◆ **PROVIDED TEXT**:
If I want to retire in 10 years, how should I pick investments?

Q. My portfolio didn’t do well last year and I am in it for the long haul. I don’t plan to retire for 10 years. I know you should get more conservative as time goes on, but I need more growth so I will have enough for retirement. How should I choose the right investments?

— Investor

A. The stock market has indeed been volatile.

But we’re happy to hear you are in it for the long haul.

Ideally, you should have some sort of financial plan which would give you a better idea of the right investments for your plan, said Michael Gibney, a certified financial planner with Modera Wealth Management in Westwood.

He said the guideline of becoming more conservative as you get older is good in concept but may not necessarily be true for everyone.

A great way to determine how conservative — or not — you can “afford” to be might be borne out by doing a plan, he said.

“Developing a plan, which would include listing your monthly expenses, and increasing these for inflation as time goes by, will enable you to determine the rate of return you need to meet that expense demand,” Gibney said.

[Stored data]
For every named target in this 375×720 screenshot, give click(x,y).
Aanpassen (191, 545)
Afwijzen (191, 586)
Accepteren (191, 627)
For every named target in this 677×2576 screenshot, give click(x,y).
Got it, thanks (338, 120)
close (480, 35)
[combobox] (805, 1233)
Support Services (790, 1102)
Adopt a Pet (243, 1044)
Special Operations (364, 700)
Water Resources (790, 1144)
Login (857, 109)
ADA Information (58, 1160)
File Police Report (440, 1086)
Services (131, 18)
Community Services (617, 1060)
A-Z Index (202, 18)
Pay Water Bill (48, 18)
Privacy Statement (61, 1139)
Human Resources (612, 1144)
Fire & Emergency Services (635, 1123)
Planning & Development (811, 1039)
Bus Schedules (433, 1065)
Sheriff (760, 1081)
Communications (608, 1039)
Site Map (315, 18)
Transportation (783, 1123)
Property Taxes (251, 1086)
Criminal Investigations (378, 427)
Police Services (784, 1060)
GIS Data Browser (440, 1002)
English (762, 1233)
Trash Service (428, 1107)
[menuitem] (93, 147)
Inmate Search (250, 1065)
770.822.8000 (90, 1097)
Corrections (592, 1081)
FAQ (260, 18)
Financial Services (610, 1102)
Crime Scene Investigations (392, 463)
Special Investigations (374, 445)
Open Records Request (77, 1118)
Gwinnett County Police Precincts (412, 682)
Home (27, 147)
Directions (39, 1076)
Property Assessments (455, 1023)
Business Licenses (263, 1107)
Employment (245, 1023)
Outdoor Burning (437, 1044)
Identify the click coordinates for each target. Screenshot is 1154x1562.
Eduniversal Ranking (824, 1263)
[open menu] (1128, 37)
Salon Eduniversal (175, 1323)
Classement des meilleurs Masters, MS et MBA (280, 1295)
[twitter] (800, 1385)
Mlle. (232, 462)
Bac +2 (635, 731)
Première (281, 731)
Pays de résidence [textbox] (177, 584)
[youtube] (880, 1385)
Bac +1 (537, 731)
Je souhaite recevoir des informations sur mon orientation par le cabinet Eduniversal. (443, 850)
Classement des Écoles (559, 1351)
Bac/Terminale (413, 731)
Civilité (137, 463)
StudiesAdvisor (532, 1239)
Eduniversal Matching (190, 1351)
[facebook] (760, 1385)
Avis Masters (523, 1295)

◆ **ACTIONS TO TAKE**:
• a. Answer these questions using the retirement investing column:
(i) In how many years does the reader plan to retire?
(ii) In which town is Modera Wealth Management located?
(iii) According to Gibney, what would developing a plan include listing?
• b. Copy the passage of the retirement investing column from "But we’re happy" up to and including "Management in Westwood.".

◆ **RESPONSES TO THE TASKS**:
• a.
(i) 10 years
(ii) Westwood
(iii) Your monthly expenses

• b.
But we’re happy to hear you are in it for the long haul.

Ideally, you should have some sort of financial plan which would give you a better idea of the right investments for your plan, said Michael Gibney, a certified financial planner with Modera Wealth Management in Westwood.